Microsoft has agreed to make changes to Windows Vista to satisfy EU regulators.
The changes won't cause a delay in the new operating system, the software giant said today, despite previously having warned they would.
The European Union is concerned about the impact of the operating system on competition, but following what was described as "constructive dialogue" with competition authorities, Microsoft said on Friday that it expected to release the software on schedule.
A European court is still considering Microsoft's appeal of an anti-trust ruling two-and-a-half years ago which found the company guilty of unfairly using its monopoly in desktop operating systems to strengthen its position in the markets for workgroup server and media player software.

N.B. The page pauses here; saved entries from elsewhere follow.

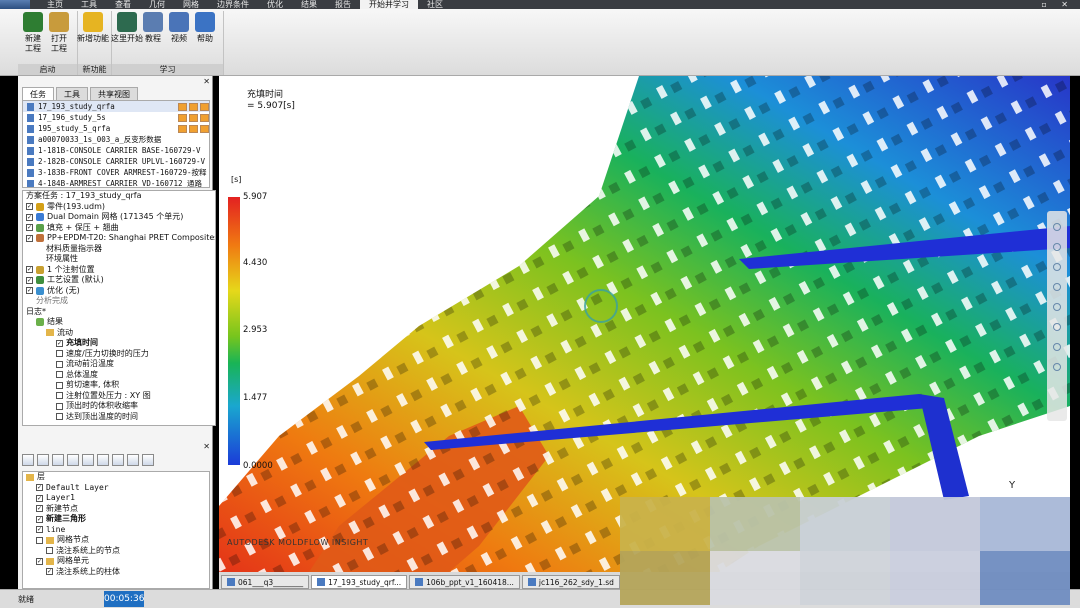 This screenshot has height=608, width=1080. What do you see at coordinates (435, 4) in the screenshot?
I see `menu-tab: 社区` at bounding box center [435, 4].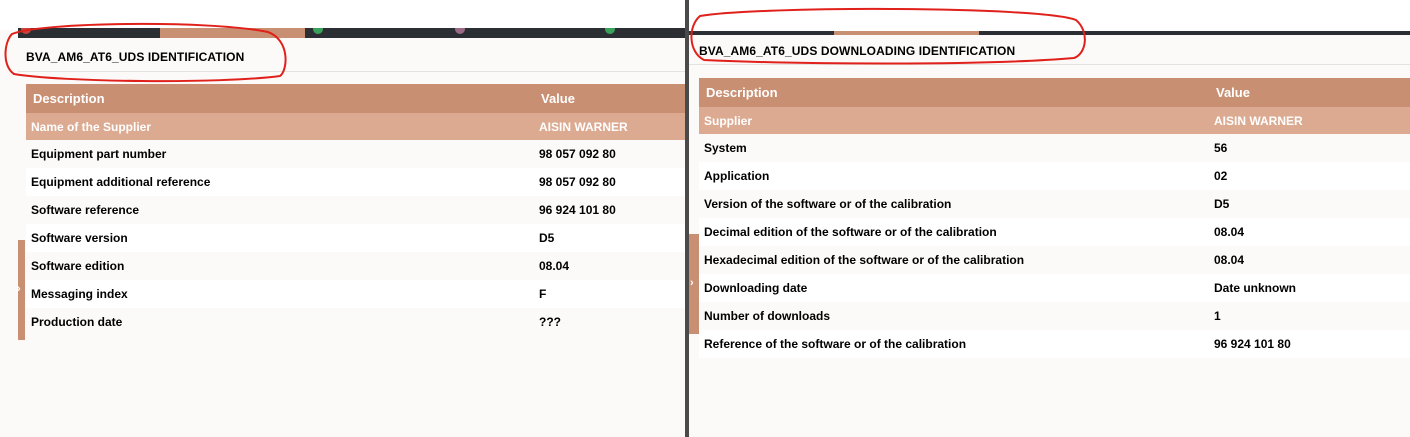 The image size is (1410, 437). I want to click on row-description: Downloading date, so click(954, 288).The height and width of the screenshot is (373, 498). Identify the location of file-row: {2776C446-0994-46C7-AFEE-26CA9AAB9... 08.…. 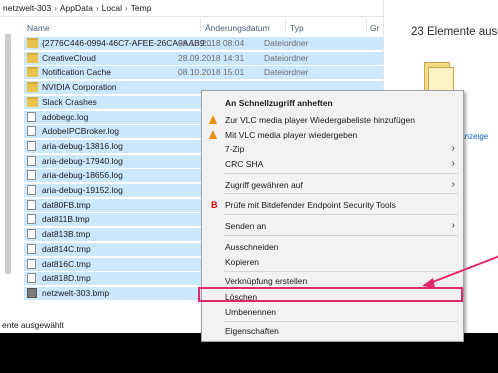
(204, 44).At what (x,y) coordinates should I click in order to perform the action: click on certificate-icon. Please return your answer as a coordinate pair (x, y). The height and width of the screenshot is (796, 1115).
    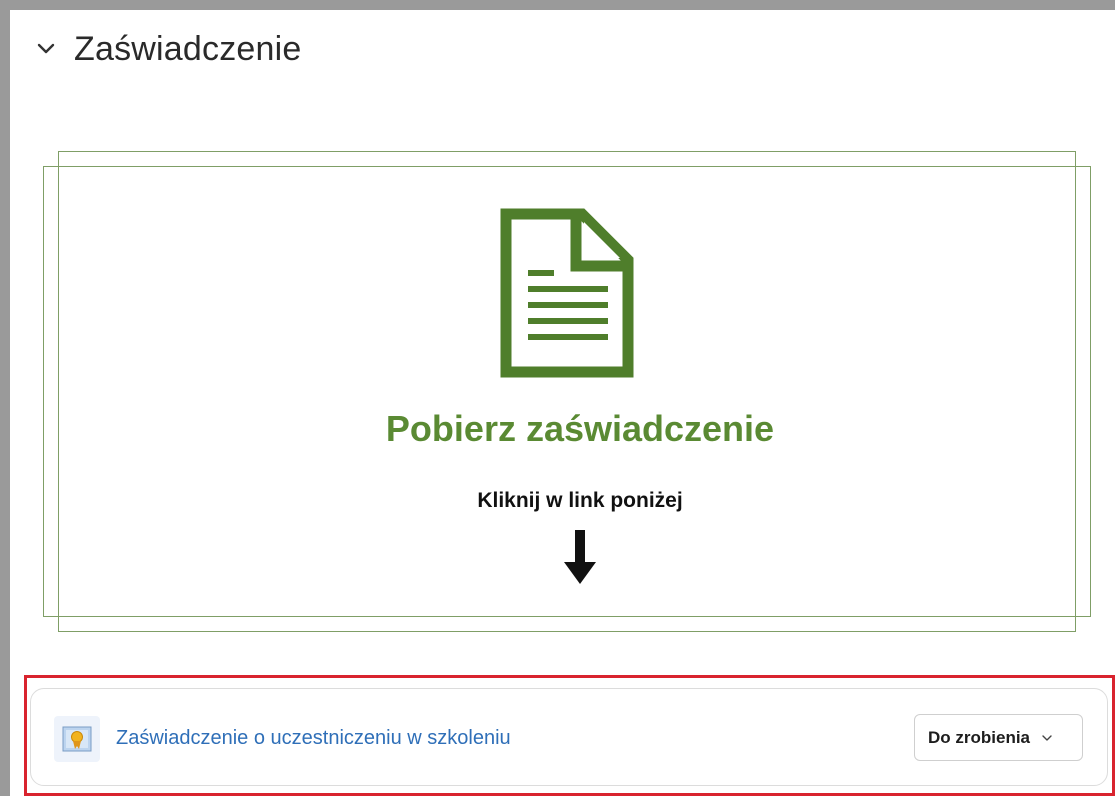
    Looking at the image, I should click on (77, 739).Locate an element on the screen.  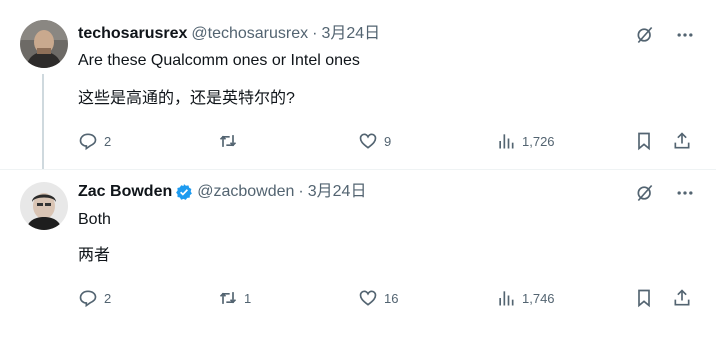
tweet-text-line: 两者 is located at coordinates (94, 256).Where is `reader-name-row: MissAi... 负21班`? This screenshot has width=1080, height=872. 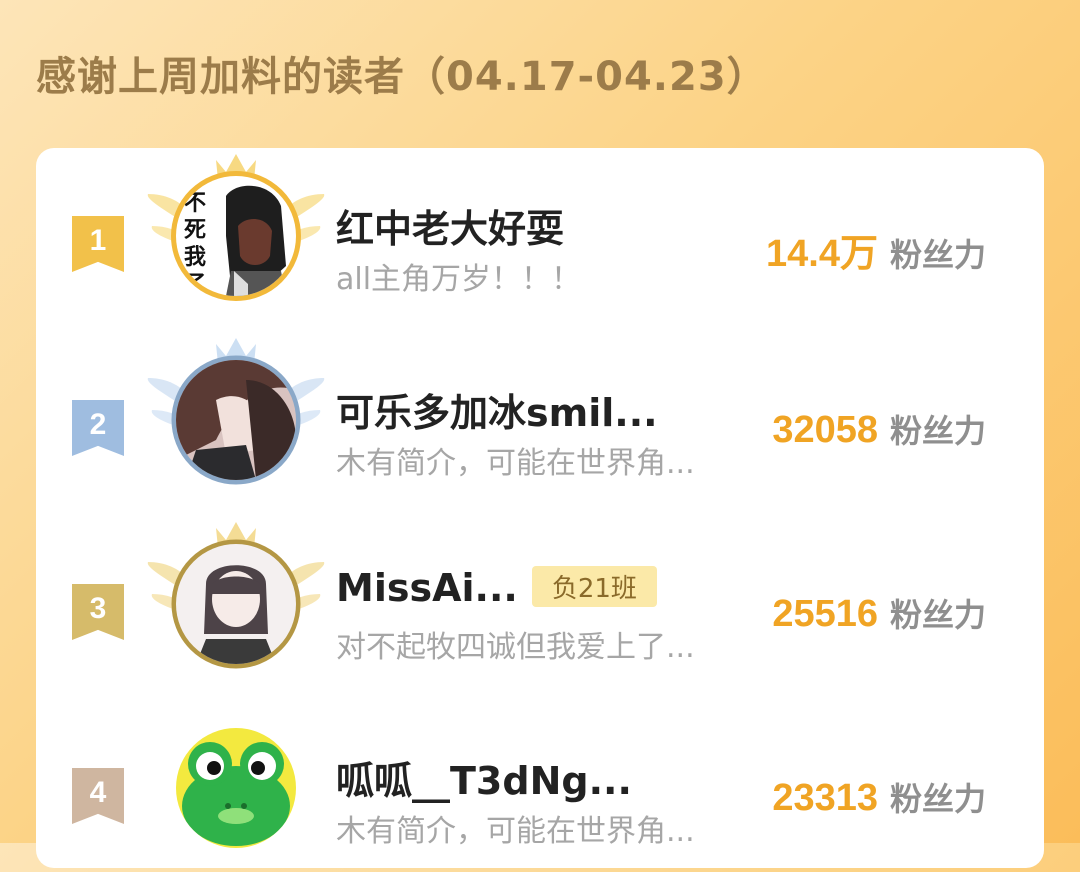 reader-name-row: MissAi... 负21班 is located at coordinates (496, 588).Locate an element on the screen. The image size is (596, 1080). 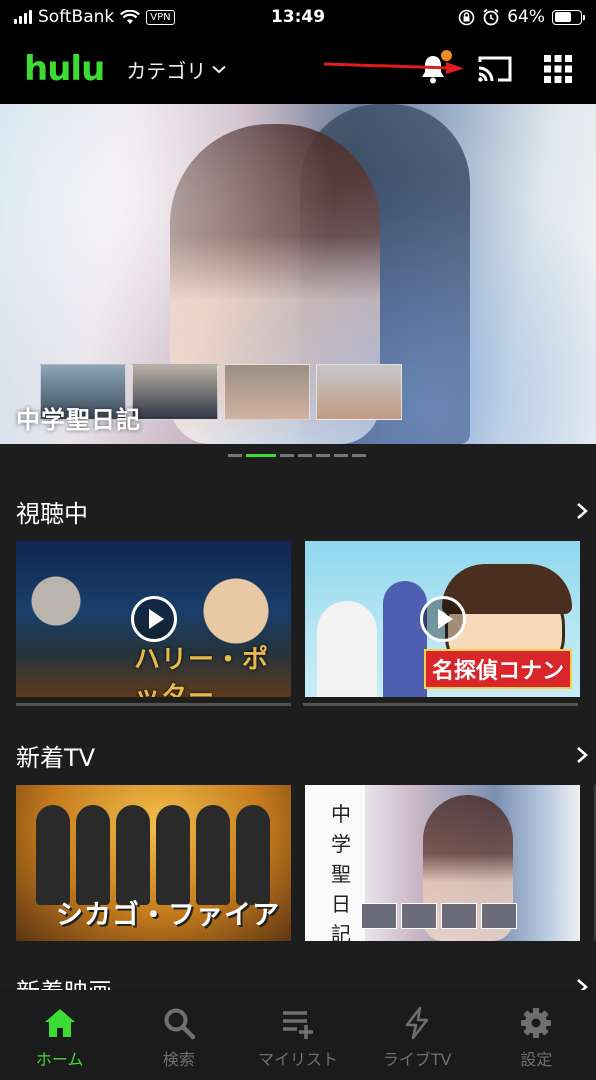
tab-bar: ホーム 検索 マイリスト ライブTV 設定 is located at coordinates (298, 1035).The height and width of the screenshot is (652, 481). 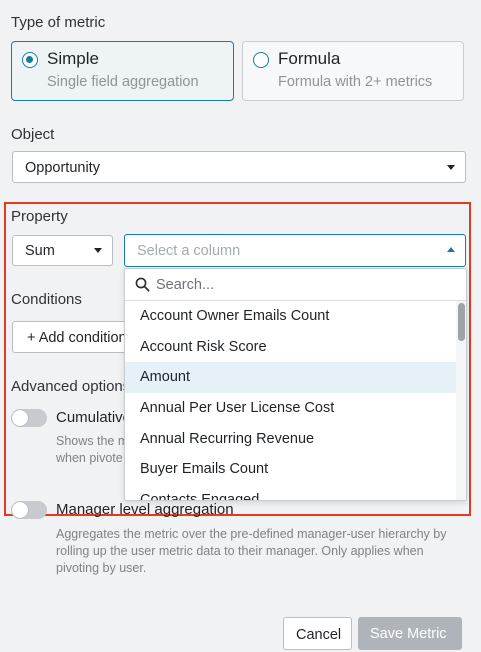 I want to click on save-metric-label: Save Metric, so click(x=408, y=634).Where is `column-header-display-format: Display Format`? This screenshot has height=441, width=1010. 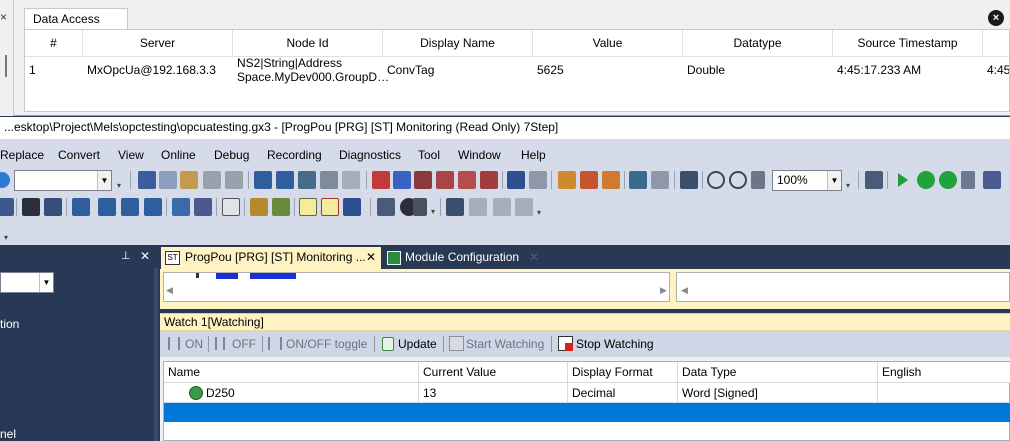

The European Commission had expressed further concerns that Microsoft would use the launch of Vista to give it an unfair advantage in the security software market.
Microsoft has agreed to make a number of changes to Windows Vista in response to guidance from the EU's competition regulator, the European Commission. It has also talked successfully with competition authorities in Korea, which have also raised concerns about Microsoft's business practices, and expects to ship Vista on time in that country as well.
Microsoft plans to release the operating system to business customers worldwide in November and consumers in January. "We are excited to bring the security enhancements and innovative new features of Windows Vista to our customers and partners around the world, and we are committed to adhering to local law in every region," said Microsoft CEO Steve Ballmer in a written statement.